Studies of the potential impacts of ocean acidification on Antarctic krill have been more promising in terms of their apparent resistance to near-future ocean acidification. Very few impacts of ocean acidification have been reported on adults of Antarctic krill. For example, in a recent 2018 study, scientists found adults of the most common Antarctic krill, Euphausia superba (imaged above), were able to survive, grow, store fat, and maintain respiration rates in near-future ocean acidification conditions. However, in at least one earlier study, investigators found that egg hatching and larval development in Euphausia superba may be impeded by near-future levels of ocean acidification. The picture for Antarctic krill is hopeful but still clouded. The answer to this riddle is critical as krill are the foundation of Antarctic food webs.

A dead oyster washed up on the beach amidst seaweed.

The second geographic region I will focus on known as a ‘hot spot’ for ocean acidification is the Pacific coast of North America. Here, deep offshore waters rich in carbon dioxide with low pH are seasonally lifted to the surface by currents in a process known as ‘upwelling.’ As the human combustion of fossil fuels is increasing levels of carbon dioxide in the Pacific Ocean, seasonal upwelled waters are increasingly challenging marine life. The most famous examples of this challenge are oysters grown on farms along the coasts of California, Oregon, and Washington. Oyster farmers who routinely pump water directly from the sea to grow spat (baby oysters) began to experience catastrophic die-offs of their oyster stock.

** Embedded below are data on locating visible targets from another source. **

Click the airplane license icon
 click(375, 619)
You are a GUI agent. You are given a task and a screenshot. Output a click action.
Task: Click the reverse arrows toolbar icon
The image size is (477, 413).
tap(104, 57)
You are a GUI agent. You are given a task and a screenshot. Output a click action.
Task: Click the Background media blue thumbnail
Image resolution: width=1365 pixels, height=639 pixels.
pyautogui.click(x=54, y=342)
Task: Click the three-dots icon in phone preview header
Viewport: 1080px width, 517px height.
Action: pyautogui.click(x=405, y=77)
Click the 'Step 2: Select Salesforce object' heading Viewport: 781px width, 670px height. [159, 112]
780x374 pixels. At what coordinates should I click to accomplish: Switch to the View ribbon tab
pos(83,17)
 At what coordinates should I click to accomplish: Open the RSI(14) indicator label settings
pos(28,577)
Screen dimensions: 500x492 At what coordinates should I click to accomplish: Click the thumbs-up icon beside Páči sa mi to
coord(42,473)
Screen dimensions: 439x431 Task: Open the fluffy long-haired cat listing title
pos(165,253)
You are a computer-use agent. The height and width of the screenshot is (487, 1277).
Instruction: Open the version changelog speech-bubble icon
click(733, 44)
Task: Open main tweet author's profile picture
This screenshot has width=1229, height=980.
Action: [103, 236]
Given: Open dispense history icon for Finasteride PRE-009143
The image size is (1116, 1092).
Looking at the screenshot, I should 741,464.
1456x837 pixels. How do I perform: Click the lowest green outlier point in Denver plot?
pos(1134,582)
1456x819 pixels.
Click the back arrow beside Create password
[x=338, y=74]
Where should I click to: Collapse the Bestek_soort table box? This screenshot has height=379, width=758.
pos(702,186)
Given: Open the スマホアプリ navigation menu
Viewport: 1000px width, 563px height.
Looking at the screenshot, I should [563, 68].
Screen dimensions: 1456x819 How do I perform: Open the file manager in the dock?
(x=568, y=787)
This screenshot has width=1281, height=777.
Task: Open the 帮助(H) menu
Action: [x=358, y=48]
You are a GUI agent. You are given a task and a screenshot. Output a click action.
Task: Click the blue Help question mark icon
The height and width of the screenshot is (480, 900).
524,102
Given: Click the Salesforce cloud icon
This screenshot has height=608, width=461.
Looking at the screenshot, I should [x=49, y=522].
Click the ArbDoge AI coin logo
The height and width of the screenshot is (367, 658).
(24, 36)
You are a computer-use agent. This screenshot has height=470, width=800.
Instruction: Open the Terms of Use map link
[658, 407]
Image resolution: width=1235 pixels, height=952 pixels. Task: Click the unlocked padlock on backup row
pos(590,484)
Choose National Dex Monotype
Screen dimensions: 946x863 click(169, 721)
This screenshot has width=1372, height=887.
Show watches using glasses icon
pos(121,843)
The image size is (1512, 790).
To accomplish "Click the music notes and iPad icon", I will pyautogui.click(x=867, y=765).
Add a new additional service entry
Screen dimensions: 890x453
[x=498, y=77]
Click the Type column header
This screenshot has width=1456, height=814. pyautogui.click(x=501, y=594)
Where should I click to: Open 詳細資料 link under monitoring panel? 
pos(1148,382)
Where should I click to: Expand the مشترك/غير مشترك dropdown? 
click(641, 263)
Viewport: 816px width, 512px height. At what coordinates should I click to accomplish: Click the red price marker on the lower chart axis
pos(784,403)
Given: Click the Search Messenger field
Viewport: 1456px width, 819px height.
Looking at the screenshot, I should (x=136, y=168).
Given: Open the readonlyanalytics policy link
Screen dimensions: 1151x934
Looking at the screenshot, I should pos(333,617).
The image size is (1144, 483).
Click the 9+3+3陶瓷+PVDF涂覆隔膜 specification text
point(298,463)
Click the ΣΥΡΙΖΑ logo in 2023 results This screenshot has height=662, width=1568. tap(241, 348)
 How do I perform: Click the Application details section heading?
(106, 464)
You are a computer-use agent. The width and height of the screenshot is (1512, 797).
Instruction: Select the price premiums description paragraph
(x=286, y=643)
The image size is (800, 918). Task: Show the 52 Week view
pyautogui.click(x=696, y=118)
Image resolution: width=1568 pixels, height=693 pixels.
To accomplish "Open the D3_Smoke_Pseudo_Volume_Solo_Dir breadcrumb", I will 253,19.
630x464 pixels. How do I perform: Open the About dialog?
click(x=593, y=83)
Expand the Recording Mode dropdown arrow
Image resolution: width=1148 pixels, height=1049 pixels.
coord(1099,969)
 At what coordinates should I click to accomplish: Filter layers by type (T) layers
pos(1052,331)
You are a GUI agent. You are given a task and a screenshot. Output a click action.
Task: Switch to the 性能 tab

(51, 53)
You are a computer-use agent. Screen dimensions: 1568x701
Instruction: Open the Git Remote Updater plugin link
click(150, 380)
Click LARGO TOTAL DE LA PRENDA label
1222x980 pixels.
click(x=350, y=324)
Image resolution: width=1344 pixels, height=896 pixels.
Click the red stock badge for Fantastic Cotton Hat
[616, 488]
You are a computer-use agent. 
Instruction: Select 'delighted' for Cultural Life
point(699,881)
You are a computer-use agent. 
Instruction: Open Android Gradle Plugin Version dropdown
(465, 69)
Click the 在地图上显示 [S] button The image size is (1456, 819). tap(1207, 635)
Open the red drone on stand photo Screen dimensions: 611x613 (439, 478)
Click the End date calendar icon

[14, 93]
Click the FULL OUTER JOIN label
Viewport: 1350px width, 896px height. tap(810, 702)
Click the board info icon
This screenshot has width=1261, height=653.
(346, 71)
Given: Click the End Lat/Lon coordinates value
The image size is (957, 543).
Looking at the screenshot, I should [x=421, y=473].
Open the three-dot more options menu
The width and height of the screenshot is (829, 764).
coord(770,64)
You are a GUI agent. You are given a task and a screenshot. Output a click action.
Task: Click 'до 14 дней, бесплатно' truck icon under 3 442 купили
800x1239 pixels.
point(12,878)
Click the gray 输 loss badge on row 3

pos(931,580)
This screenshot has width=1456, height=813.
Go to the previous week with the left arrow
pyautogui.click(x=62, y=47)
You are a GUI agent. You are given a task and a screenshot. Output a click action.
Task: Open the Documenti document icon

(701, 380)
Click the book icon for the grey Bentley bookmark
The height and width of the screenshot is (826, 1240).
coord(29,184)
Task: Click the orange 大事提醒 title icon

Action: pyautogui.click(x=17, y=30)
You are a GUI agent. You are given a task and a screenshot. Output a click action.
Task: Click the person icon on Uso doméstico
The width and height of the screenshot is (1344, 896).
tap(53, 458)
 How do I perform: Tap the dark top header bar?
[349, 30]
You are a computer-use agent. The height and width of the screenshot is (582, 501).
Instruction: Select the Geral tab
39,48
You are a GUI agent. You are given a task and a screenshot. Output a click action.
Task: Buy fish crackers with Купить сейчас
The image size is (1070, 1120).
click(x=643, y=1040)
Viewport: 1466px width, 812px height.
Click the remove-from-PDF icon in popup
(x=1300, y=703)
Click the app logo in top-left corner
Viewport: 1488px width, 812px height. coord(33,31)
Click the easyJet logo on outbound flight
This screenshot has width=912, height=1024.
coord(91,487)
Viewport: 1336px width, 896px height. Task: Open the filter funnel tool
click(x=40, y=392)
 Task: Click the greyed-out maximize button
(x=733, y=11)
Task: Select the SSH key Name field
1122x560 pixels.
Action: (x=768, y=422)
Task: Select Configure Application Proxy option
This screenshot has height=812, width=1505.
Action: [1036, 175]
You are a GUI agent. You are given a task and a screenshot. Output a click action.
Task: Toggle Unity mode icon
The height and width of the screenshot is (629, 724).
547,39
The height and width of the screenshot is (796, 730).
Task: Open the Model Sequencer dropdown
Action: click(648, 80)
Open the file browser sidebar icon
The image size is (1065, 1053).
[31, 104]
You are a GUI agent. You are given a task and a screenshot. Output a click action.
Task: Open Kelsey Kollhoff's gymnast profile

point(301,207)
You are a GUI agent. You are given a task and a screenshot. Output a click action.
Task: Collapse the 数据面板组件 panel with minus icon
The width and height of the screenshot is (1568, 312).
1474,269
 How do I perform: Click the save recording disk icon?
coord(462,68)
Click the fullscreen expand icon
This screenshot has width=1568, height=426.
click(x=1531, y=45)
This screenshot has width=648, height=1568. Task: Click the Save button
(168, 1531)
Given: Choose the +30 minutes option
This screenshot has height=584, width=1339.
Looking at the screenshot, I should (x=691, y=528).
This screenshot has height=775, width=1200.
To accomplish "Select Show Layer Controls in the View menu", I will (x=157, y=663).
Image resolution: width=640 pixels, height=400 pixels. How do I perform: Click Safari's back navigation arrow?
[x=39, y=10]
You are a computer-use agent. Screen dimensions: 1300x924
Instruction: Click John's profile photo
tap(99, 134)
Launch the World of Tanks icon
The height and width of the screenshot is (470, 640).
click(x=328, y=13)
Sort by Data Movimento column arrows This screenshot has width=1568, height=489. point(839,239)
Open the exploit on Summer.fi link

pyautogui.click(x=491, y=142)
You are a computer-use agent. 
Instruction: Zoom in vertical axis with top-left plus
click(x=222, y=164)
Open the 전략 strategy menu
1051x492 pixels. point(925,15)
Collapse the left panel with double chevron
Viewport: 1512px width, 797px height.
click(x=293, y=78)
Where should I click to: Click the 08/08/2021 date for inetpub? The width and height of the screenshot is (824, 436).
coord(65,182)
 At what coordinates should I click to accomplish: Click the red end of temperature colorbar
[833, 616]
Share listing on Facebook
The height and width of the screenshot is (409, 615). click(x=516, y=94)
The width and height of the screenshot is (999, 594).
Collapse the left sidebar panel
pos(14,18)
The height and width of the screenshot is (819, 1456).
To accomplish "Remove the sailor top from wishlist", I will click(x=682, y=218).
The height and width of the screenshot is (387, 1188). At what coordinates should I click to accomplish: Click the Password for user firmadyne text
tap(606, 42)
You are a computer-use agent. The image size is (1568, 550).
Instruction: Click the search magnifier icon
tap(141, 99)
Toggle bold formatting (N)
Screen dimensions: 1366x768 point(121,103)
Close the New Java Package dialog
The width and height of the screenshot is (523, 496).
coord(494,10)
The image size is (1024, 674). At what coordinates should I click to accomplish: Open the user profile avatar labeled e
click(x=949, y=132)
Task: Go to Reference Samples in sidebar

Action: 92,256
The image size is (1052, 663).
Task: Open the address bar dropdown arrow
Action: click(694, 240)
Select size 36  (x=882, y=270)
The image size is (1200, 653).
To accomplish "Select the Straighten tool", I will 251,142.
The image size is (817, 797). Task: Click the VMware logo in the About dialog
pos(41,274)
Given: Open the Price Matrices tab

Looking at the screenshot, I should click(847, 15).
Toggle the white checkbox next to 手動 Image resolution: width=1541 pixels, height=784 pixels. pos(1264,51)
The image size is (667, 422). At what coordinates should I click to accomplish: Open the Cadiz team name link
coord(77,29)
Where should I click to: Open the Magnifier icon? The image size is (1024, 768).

At first, the farmers suspected water pollutants were responsible, but before long they noticed that the oyster spat die-offs always occurred coincident with coastal upwelling events. It turned out that ocean acidification was the culprit!

A hatchery.

Today, oyster farmers have addressed the issue by installing alarms to warn them of acidic seawater events and when needed, switching to seawater stored in tanks to prevent the kills. Importantly, they also voiced their deep concerns about ocean acidification and its impacts on their future profession to members of Congress.

In summary, ocean acidification is a big-picture global problem – and among the world’s marine organisms, there will be winners and losers. Hannah will soon be telling you more about our experimental ocean acidification setup at Palmer Station and the experiments we will do with winners and losers.